Desafios para a inclusão educacional de pessoas cegas no Brasil
Enviada em 19/10/2023
A Declaração Universal dos Direitos Humanos (DUDH), criada pelas Nações Unidas, garante a todos o direito à educação. Contudo, tal norma, na prática, não é assegurada na sociedade brasileira holisticamente, uma vez que a falta de inclusão educacional de cegos se apresenta como um problema. Assim, é necessário combater os desafios que corroboram esse revés: a omissão estatal e a inércia familiar.
Sob tal ponto, o filósofo contratualista Rousseu afirmava que o Estado deve garantir o bem comum. Entretanto, essa conduta pensada pelo estudioso não é característica dos governantes brasileiros em relação aos cegos, uma vez que os estadistas não tomam medidas para combater a não inclusão educacional dessas vítimas - a exemplo de ensinar, plenamente, o brainly aos educadores das instituições de ensino, a fim de facilitar o processo de comunicação entre os professores e os alunos que não enxergam -. Dessa forma, percebe-se que, enquanto os estadistas não agirem, os cegos não incluídos terão dificuldade de conseguirem empregos que precisem de boa qualificação profissional.
Ademais, a falha familiar é outro potencializador do empecilho. Nessa ótica, o sociólogo Talcott Parsons defendia que a família tem responsabilidade de educar moralmente o indivíduo. Todavia, apesar da ação familiar ser crucial para a formação de pessoas que reflitam sobre a falta de inclusão educacional de brasileiros cegos, muitos pais banalizam tal tema. Isso fica claro, como exemplo, na falta de debates sobre o assunto em rodas de convesas familiares, para incentivar os jovens a votarem em representantes públicos que se impotem com a educação dos cegos. Desse modo, por conta dos pais romperem com a premissa de Parsons, o cenário de desigualdade perdura.

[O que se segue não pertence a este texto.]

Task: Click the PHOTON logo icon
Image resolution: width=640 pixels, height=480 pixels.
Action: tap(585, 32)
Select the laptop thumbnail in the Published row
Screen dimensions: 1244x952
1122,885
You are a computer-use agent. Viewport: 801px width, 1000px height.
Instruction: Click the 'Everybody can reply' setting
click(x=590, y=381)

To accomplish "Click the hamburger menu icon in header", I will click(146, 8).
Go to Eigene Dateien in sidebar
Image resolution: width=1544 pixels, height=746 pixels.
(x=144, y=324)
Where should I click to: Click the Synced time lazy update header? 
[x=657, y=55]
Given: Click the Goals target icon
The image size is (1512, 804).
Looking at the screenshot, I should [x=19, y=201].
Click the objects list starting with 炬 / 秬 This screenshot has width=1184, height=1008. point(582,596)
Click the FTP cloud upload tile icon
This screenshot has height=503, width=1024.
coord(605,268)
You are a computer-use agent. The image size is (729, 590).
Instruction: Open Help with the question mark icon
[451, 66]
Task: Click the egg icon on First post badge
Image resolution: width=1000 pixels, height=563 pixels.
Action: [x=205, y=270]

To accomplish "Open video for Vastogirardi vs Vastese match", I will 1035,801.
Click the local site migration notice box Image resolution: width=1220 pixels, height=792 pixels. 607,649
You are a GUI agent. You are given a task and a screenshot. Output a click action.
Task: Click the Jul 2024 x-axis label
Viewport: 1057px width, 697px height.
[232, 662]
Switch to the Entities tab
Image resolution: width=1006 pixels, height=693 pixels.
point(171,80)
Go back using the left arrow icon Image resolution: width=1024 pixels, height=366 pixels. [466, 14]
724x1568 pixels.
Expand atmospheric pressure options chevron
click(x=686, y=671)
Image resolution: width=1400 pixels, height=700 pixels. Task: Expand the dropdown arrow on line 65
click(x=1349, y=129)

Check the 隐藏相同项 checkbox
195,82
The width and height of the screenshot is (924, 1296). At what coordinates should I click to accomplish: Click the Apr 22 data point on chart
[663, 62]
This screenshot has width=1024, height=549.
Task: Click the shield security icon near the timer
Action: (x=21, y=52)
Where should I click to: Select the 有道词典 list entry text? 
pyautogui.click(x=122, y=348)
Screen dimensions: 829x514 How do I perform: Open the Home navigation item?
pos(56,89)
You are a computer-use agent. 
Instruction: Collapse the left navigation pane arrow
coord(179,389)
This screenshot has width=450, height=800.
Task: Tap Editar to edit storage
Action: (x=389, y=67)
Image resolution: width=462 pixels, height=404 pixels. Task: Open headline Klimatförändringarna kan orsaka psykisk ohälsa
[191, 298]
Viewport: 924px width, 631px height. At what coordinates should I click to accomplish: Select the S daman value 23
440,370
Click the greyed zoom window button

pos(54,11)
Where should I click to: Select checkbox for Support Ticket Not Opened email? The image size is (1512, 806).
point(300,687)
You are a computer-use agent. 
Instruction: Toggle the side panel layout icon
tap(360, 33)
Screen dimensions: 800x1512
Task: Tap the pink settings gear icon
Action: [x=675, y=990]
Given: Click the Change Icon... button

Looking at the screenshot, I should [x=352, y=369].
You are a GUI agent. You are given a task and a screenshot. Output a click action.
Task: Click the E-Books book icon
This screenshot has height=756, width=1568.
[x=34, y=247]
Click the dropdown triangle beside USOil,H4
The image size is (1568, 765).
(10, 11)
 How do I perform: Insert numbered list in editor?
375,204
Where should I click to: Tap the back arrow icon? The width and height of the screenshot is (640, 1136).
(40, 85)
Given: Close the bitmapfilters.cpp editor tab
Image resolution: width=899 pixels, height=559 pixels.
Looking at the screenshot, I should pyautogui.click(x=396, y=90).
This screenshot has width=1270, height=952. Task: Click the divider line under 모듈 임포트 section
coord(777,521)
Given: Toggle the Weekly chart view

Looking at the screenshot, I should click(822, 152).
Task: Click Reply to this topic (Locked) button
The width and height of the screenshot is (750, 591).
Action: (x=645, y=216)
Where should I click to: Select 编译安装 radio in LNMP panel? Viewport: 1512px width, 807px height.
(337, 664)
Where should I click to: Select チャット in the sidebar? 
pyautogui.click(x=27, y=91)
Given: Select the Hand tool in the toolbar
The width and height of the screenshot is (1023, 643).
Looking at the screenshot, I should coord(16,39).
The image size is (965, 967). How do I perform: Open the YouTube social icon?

Nota-se, portanto, que os governantes, como agentes do Poder Executivo, devem, por meio de verbas públicas, oferecer, eficientemente, curso de brainly aos educadores, a fim de melhorar a comunicação entre os estudantes cegos e os professores e atenuar a problemática. Ademais, a família deve incentivar os jovens a pressionarem os estadistas, para que tal ação seja tomada rapidamente. Com isso, o direito à educação, prometido pela DUDH, será assegurada.